#### Stated task:
In the material, take the lines from the one with "Task: Choose the LD Long cone screw" to the one with "The image size is (1202, 1008). point(16,440)", and write them out again with "chevron" replaced by "arrow". Leave everything else unchanged.

#### Supplied records:
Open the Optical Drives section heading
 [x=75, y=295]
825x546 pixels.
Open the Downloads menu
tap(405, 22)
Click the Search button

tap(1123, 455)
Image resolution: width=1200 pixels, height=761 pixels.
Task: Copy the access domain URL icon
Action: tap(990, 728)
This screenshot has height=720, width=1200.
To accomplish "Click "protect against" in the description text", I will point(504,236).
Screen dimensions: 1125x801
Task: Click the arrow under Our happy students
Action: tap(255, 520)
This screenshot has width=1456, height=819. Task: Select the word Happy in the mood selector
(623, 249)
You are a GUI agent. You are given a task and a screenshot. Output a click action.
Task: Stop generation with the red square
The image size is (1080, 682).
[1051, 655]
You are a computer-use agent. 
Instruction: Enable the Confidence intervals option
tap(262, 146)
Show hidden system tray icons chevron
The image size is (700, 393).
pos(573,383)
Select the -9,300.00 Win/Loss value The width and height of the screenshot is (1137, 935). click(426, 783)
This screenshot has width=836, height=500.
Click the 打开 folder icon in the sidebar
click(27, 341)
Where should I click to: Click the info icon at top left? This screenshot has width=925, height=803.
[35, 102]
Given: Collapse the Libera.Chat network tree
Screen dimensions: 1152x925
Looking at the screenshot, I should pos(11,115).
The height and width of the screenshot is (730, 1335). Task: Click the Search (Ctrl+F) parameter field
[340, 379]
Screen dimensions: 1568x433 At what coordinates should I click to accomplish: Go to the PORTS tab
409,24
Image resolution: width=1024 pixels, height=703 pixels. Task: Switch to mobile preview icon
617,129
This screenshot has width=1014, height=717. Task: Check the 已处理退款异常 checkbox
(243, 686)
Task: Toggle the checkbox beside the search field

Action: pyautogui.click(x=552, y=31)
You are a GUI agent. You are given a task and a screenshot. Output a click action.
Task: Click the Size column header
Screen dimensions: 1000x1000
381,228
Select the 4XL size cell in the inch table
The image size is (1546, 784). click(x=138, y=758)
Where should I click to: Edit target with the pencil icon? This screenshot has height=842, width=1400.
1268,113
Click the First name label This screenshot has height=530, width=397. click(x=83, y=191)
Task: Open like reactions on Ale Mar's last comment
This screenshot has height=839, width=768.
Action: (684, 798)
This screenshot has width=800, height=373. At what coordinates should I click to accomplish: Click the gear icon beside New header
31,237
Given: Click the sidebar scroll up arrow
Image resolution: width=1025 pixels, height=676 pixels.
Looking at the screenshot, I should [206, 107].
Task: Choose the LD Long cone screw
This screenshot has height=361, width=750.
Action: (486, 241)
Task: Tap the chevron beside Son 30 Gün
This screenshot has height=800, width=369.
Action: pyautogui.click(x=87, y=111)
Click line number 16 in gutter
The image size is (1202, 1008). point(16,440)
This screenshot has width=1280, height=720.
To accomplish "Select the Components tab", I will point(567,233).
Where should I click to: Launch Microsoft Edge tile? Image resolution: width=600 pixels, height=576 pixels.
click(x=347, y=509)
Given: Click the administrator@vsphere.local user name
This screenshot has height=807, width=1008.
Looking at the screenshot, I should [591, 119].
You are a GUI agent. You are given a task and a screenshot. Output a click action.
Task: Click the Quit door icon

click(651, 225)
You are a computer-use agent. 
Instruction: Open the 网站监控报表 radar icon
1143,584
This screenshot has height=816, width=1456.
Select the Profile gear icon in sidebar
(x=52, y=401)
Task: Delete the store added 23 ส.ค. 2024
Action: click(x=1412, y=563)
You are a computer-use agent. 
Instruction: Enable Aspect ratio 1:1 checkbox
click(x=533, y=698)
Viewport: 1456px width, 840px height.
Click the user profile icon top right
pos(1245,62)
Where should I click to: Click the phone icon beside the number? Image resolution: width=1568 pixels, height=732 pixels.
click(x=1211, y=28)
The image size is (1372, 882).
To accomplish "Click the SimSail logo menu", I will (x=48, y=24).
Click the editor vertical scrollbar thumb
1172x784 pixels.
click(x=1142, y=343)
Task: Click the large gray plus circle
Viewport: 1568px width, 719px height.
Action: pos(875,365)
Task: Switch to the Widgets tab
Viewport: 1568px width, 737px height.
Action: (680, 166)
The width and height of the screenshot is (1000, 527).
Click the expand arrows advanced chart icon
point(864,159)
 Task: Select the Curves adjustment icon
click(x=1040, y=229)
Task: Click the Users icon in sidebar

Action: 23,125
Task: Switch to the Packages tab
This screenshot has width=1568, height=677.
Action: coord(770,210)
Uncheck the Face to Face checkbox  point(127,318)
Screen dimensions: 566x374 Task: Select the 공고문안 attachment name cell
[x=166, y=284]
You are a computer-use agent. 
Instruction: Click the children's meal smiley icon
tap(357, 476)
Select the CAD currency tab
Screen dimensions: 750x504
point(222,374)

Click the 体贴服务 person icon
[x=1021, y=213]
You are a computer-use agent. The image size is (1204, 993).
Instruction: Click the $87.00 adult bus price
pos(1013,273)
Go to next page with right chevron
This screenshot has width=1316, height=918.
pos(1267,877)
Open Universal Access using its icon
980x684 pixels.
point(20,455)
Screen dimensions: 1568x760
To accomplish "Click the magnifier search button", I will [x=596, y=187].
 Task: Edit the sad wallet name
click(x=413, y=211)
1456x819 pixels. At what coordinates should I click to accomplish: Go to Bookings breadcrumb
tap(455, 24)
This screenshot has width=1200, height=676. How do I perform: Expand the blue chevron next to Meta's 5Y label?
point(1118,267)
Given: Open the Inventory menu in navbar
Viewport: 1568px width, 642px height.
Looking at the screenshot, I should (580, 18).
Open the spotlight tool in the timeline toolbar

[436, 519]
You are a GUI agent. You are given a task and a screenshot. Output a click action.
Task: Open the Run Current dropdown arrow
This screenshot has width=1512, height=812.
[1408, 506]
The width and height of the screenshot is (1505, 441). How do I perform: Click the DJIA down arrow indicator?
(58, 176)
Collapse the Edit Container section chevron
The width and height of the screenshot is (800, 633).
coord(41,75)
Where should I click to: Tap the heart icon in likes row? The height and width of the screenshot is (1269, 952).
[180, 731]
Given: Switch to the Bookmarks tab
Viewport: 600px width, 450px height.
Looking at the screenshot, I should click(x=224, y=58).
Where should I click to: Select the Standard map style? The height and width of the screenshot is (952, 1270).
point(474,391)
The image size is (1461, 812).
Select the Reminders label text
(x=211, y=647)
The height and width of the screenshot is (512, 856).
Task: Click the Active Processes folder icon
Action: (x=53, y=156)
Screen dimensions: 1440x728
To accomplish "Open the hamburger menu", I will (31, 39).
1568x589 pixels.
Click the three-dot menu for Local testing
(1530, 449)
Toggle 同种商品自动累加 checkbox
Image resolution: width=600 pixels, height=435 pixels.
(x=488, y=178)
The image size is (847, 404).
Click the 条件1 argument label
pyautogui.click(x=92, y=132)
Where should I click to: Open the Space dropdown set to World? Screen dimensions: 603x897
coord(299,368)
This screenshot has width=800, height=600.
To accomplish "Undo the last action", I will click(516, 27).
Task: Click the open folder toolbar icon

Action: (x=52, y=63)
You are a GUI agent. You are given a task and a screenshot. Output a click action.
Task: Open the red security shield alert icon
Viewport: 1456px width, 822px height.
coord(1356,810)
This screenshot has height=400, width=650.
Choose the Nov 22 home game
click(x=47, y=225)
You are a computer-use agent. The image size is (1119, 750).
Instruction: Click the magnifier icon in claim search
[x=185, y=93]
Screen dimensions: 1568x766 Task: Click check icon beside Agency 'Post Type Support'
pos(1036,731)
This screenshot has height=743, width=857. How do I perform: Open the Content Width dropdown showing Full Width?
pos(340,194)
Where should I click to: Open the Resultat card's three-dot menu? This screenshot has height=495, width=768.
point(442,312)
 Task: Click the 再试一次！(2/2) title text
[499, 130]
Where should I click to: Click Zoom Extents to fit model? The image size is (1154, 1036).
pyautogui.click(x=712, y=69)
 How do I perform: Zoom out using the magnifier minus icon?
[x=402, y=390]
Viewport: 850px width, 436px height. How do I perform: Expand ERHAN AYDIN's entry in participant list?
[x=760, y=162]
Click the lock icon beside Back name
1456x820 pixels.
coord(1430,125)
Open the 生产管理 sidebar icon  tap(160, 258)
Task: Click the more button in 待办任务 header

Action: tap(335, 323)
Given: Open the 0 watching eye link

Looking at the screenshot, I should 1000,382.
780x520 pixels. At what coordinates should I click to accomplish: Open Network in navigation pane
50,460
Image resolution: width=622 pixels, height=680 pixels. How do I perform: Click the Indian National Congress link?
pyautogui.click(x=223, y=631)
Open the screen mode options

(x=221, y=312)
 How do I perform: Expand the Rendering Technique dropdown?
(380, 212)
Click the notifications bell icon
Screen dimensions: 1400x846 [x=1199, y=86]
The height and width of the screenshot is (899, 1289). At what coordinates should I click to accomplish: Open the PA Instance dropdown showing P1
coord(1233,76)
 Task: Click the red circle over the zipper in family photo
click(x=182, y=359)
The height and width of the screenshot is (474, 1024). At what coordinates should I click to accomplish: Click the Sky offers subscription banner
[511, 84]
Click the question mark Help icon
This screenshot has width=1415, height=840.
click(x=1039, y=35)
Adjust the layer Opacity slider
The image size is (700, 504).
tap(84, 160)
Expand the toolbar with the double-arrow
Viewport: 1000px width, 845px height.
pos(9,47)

#### Output below:
Task: Choose the LD Long cone screw
This screenshot has height=361, width=750.
Action: (486, 241)
Task: Tap the arrow beside Son 30 Gün
This screenshot has height=800, width=369.
Action: pyautogui.click(x=87, y=111)
Click line number 16 in gutter
The image size is (1202, 1008). point(16,440)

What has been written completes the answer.